Alkarama a rappelé que le droit saoudien n’a toujours pas érigé la torture en infraction pénale ne garantissant donc pas son interdiction absolue. Des garanties telles que l'habeas corpus et l'exclusion des déclarations obtenues sous la torture n’existent pas dans la législation interne. 

Parmi les actes de tortures et de mauvais traitements documentés figurent, entre autres, les chocs électriques, les coups violents et la flagellation, la pendaison par les mains et les pieds, les coups sur la plante des pieds (falaqa), la privation de sommeil, de nourriture et de lumière, l'exposition à des températures extrêmes et le recours à l'isolement cellulaire prolongé.

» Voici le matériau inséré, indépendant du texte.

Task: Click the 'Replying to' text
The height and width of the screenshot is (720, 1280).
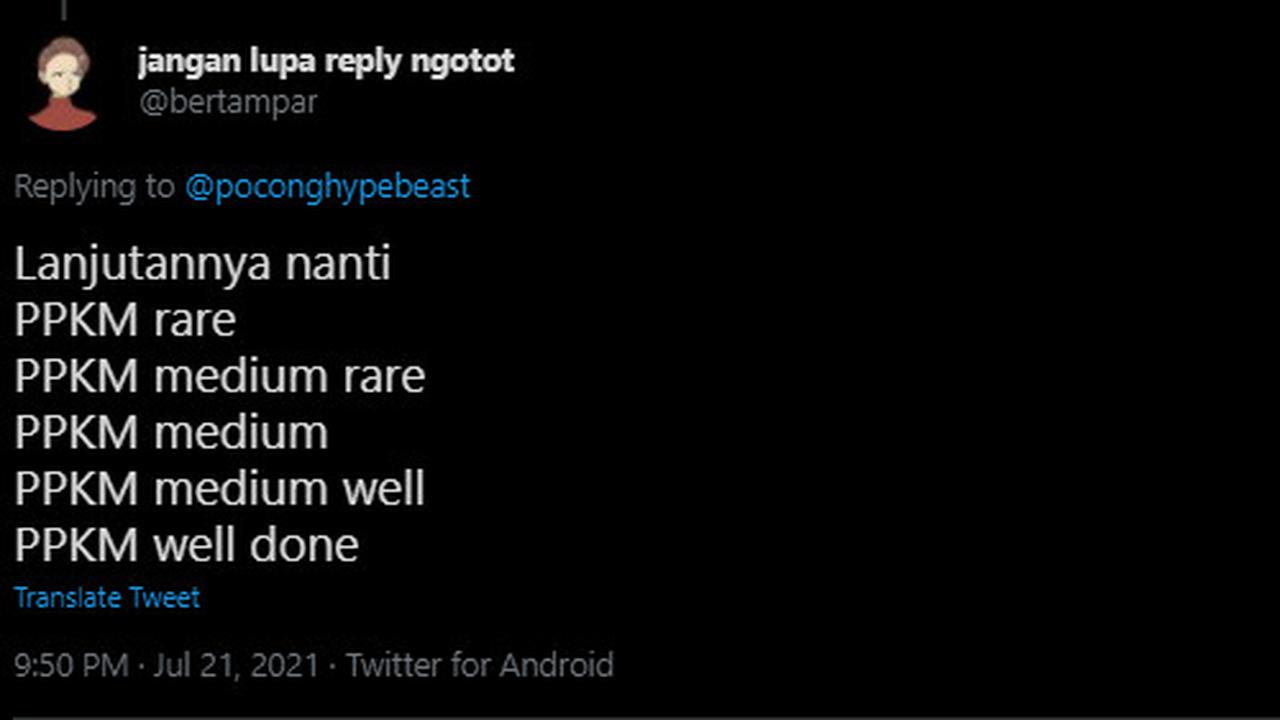Action: point(94,187)
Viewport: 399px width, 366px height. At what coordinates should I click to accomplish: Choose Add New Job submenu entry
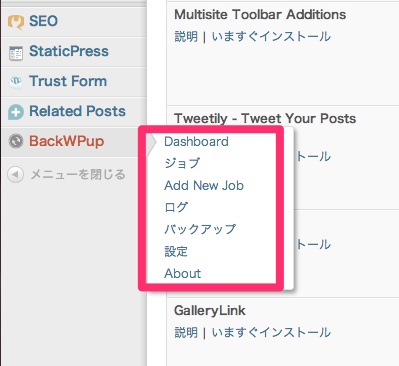204,185
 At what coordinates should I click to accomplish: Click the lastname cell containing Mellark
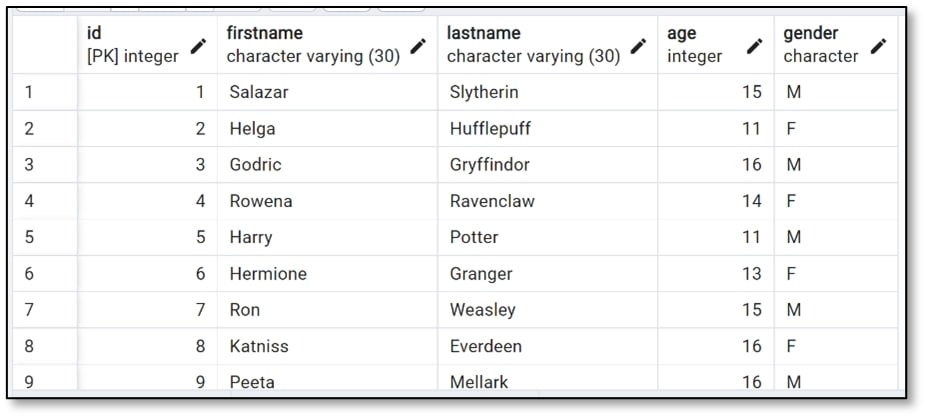(479, 382)
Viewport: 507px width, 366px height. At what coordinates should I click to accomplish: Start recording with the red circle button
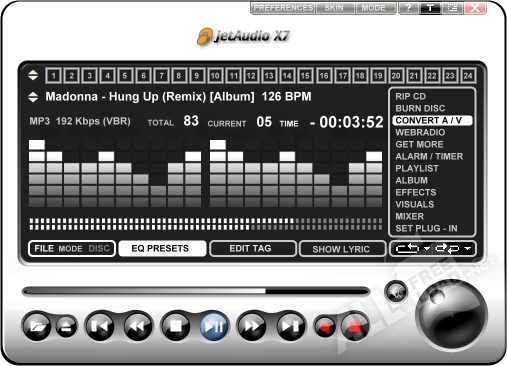click(325, 326)
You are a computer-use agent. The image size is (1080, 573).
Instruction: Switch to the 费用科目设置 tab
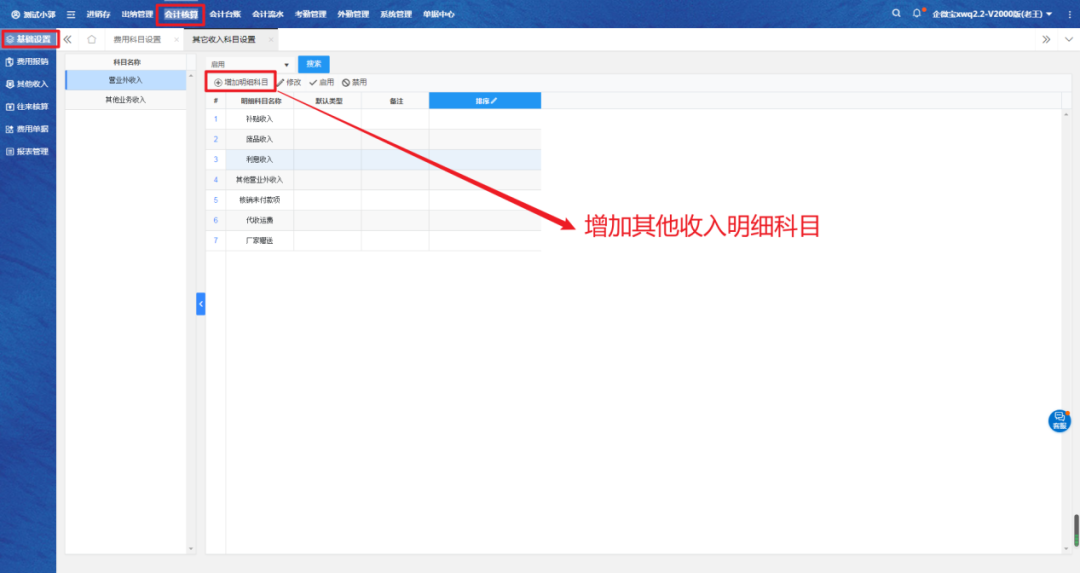pyautogui.click(x=137, y=39)
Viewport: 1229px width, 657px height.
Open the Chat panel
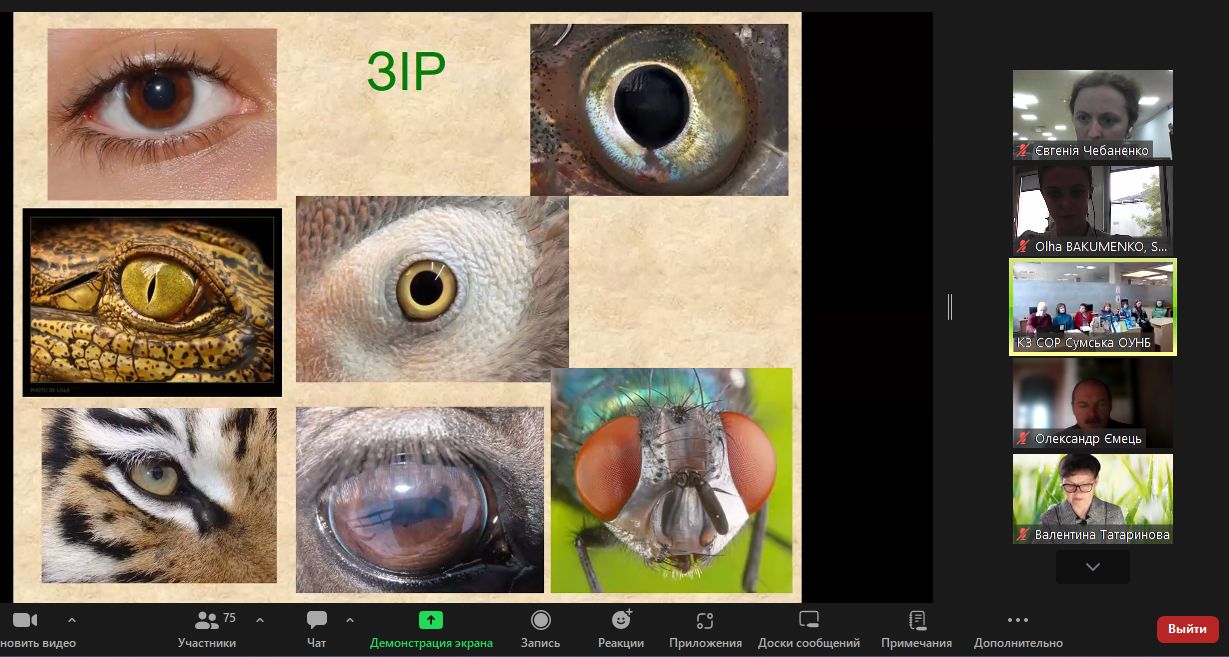pos(317,621)
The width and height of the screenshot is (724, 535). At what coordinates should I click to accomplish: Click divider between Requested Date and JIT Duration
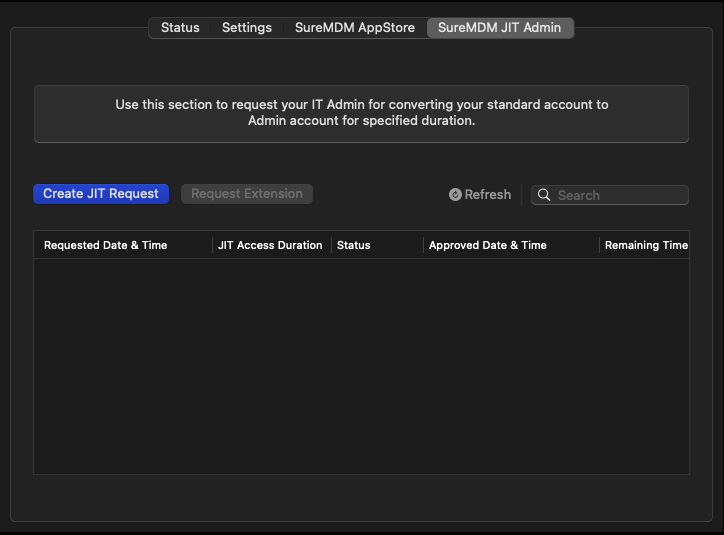pyautogui.click(x=212, y=245)
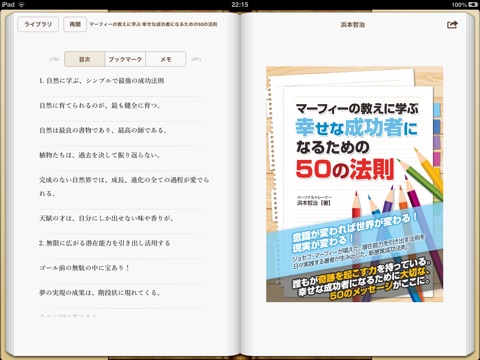
Task: Open the ライブラリ library button
Action: click(38, 24)
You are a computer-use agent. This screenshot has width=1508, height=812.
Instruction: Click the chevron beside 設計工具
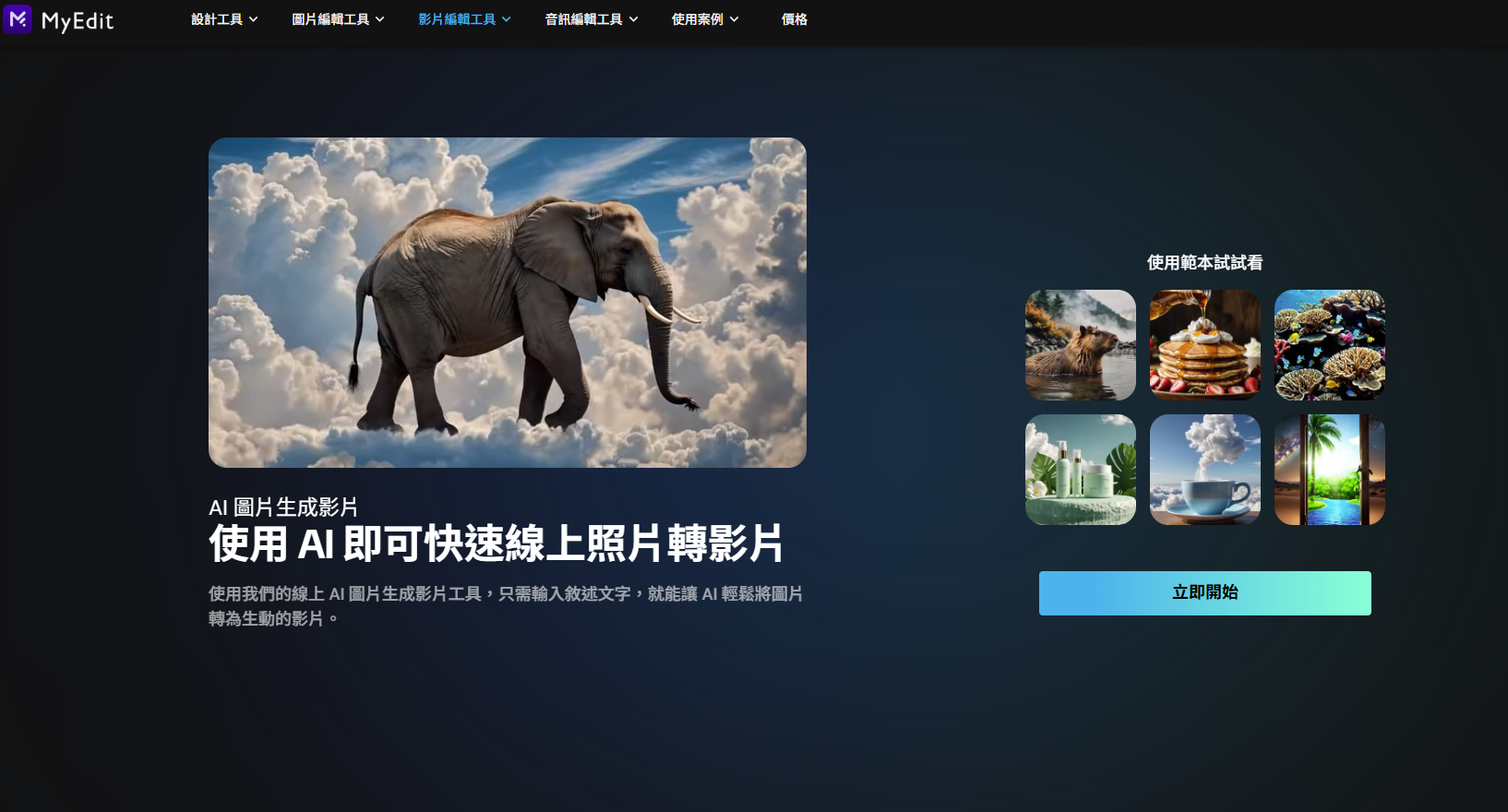click(x=254, y=19)
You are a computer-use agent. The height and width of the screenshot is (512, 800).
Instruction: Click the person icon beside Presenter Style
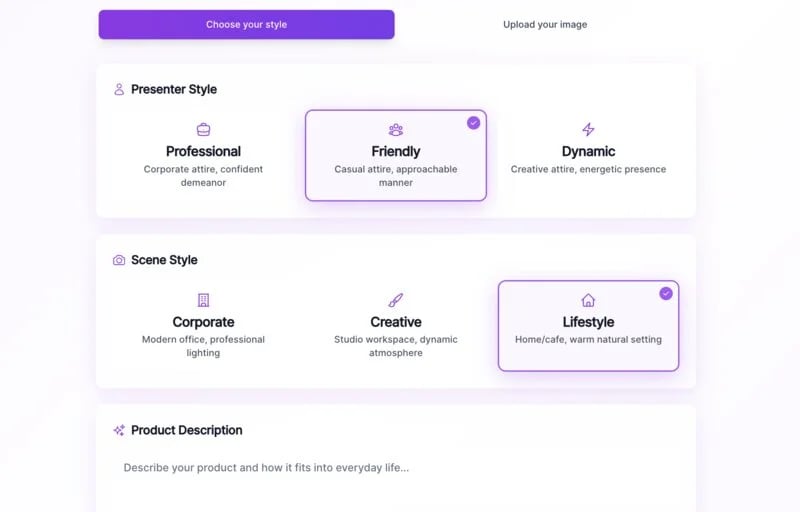click(x=119, y=89)
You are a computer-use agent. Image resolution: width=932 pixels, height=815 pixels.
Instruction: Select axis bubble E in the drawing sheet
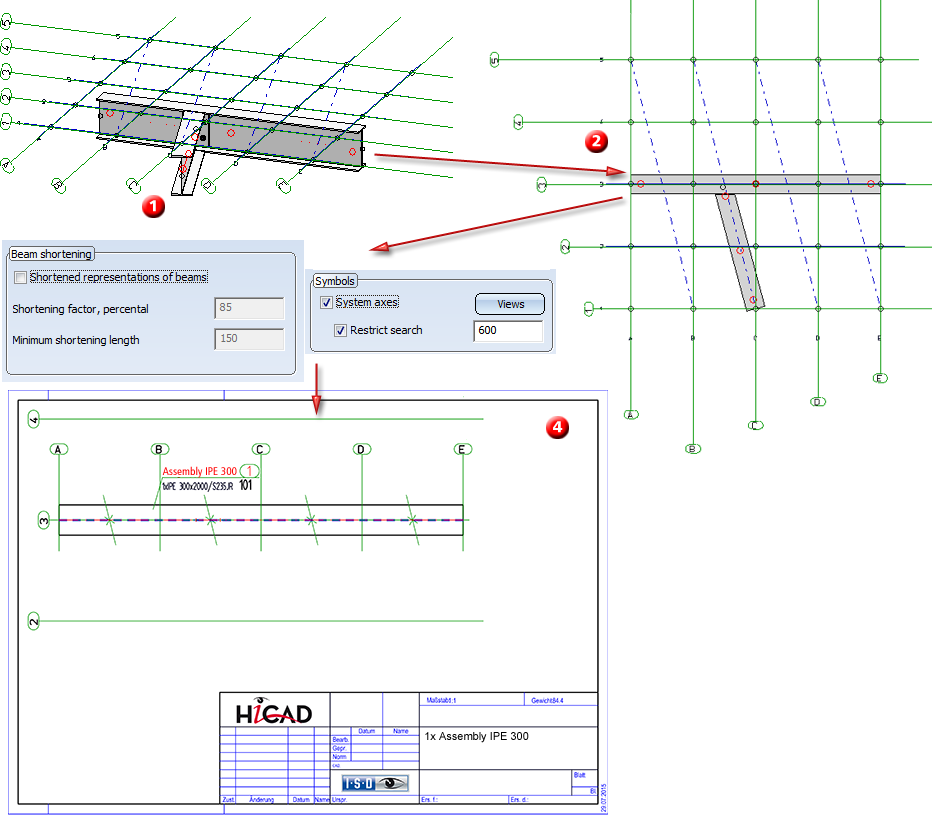click(462, 449)
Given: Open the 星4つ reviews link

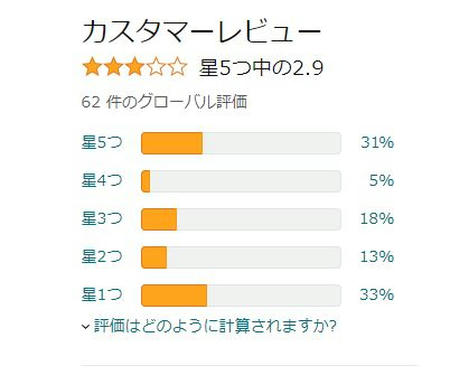Looking at the screenshot, I should 102,181.
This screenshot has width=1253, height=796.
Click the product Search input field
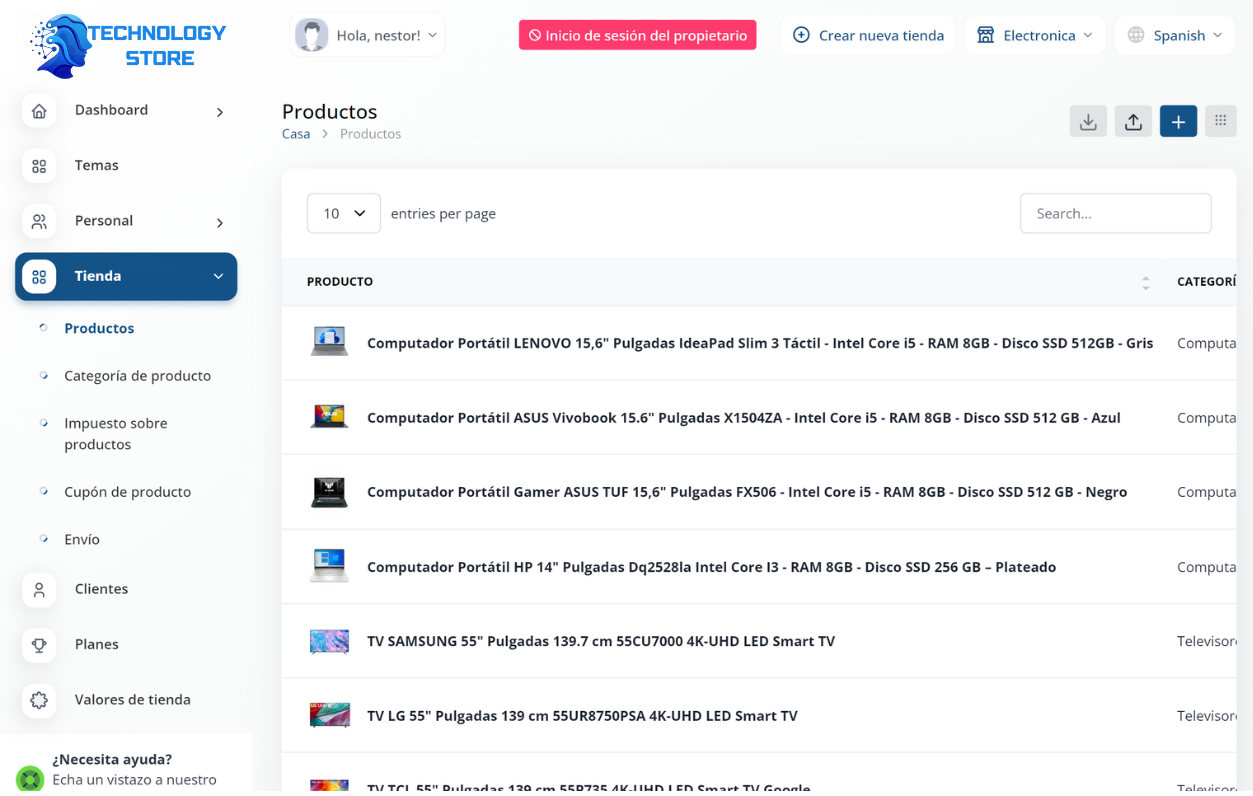point(1115,213)
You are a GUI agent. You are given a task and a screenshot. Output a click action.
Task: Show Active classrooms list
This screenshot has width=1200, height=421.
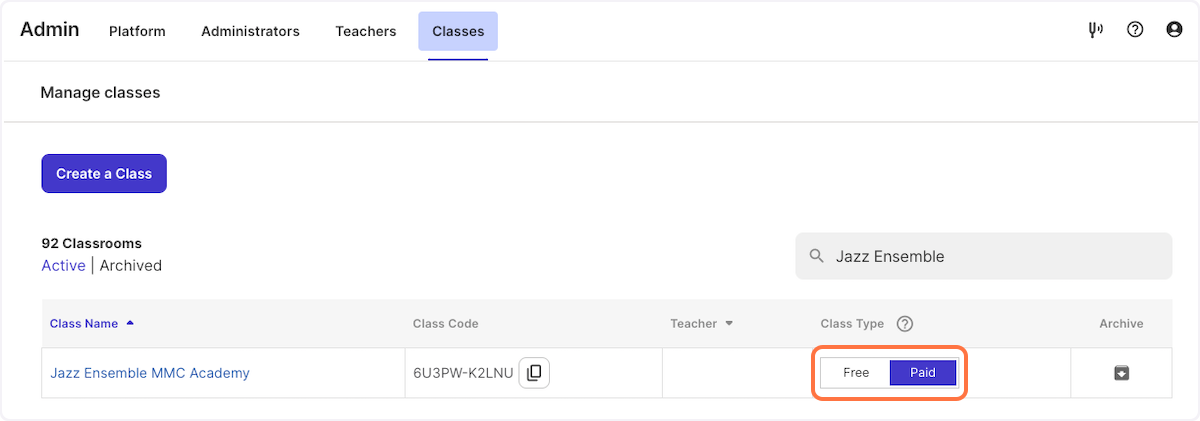coord(63,266)
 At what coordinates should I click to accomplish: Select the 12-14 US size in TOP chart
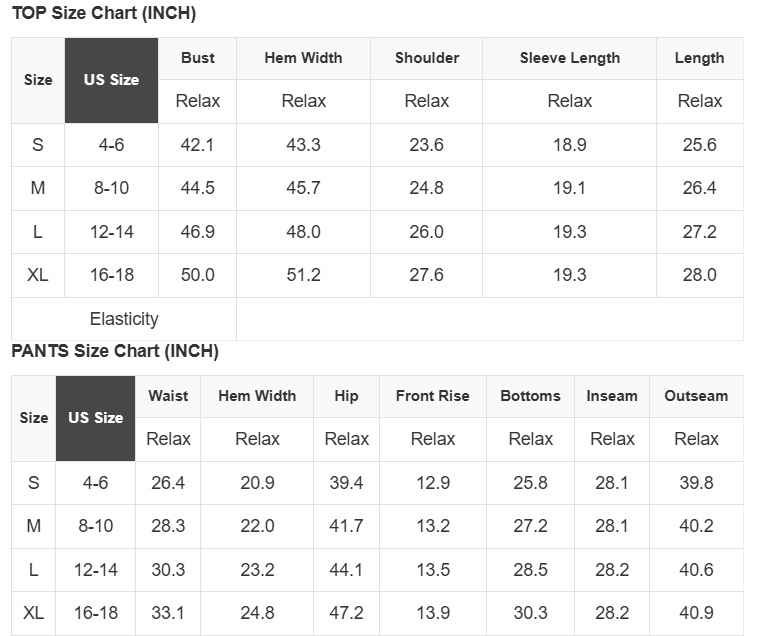click(x=111, y=232)

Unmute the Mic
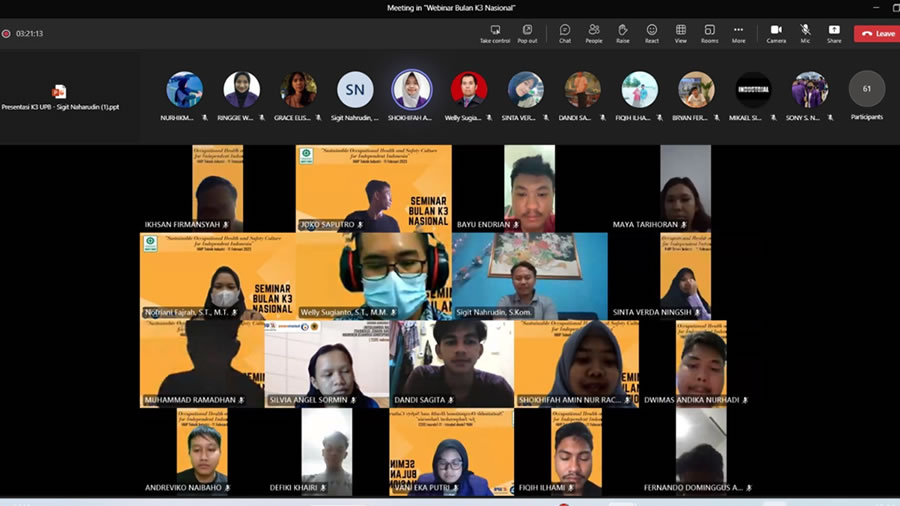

Enfin, Alkarama a indiqué que l’absence de mécanismes indépendants de surveillance et de plainte dans les lieux de détention, placés sous l'autorité de l'exécutif, contribue également à l'impunité des auteurs d'actes de torture. 

Alkarama qui a émis de nombreuses recommandations concernant les différentes violations et manquements qu’elle a pu soulever dans sa contribution a notamment appelé l’Arabie Saoudite à :

1.    Modifier la loi sur la cybercriminalité et la loi antiterroriste afin d'abroger les dispositions qui criminalisent l'exercice pacifique du droit à la liberté d'expression, d'association et de réunion pacifique ;

2.    Mettre fin à la pratique de la détention arbitraire et indéfinie dans les centres Munasaha et libérer toutes les personnes détenues au-delà de leur peine dans ces centres ;

3.    Définir et criminaliser la torture conformément à la Convention des Nations unies contre la torture ;

4.    Veiller à ce que toutes les allégations de torture et de mauvais traitements fassent l'objet d'une enquête efficace et que leurs auteurs soient poursuivis.